In the third act of the film, when Cap’s rag-tag team assaults the Hellicariers to stop HYDRA’s launch of Project Insight, Cap hijacks the com system and delivers what has become known as the “Captain’s Orders” speech, during which he reveals the HYDRA conspiracy and calls to action any who defy their bid for "absolute control."
Following this speech, Rumlow - who becomes Cap’s longtime nemesis in the comics called Crossbones - struts into the command room and orders one of the computer technicians to launch the Insight ships. Kline - the technician in question - is a pale, skinny fellow with curly hair. He lacks Steve’s classic handsome and superhero jaw, yet he refuses nonetheless. When he doesn’t immediately respond, Rumlow bellows, “Is there a problem?” The camera zips to the standers by, all waiting for the young man’s decision. “I’m not going to launch those ships,” he eventually says, raising his head in determination and - sure - gulping in understandable fear. “Captain’s orders.”
While many of us would like to believe we would do the same, social psychology suggests otherwise, positing instead the existence of social forces that pressure individuals towards compliance.

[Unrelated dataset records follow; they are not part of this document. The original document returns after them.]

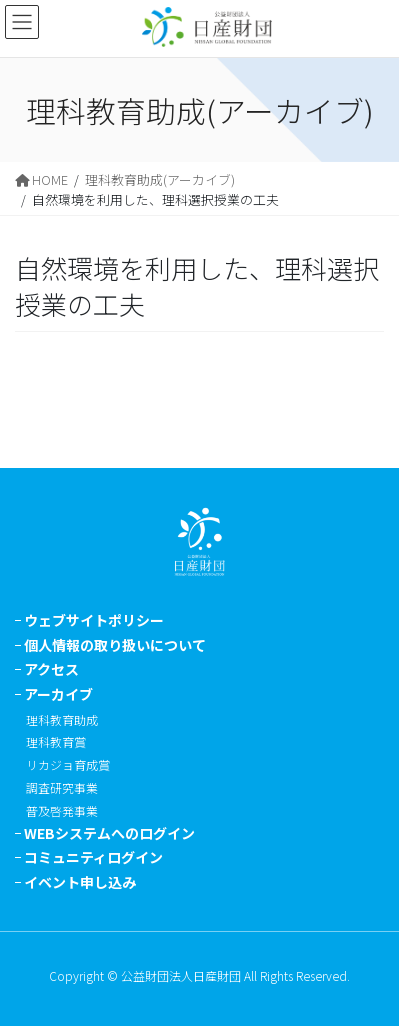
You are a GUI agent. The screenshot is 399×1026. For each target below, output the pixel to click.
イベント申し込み (80, 882)
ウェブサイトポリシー (94, 620)
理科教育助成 (62, 719)
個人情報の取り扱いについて (115, 645)
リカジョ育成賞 (68, 764)
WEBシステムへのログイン (109, 833)
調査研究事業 (62, 787)
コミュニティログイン (93, 857)
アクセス (51, 669)
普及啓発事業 (62, 810)
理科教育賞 (56, 741)
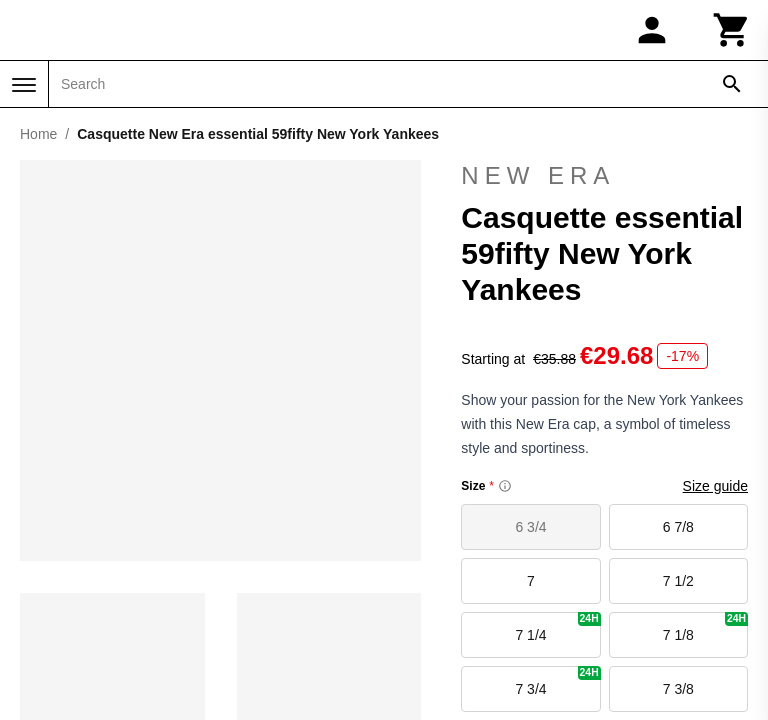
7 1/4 (557, 627)
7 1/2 (678, 581)
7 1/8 (705, 627)
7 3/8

One such pressure would be the one to rationalize an action by displacing blame. This phenomenon was famously studied by Stanley Milgram in his famous 1963 “Shock Experiment” at Yale University. After the Nuremberg Trials, during which many Nazi officers like Adolf Eichmann justified their atrocities by claiming that they were only following orders, Milgram sought to study the actual influence authority played in decision making, especially of an ethical sort.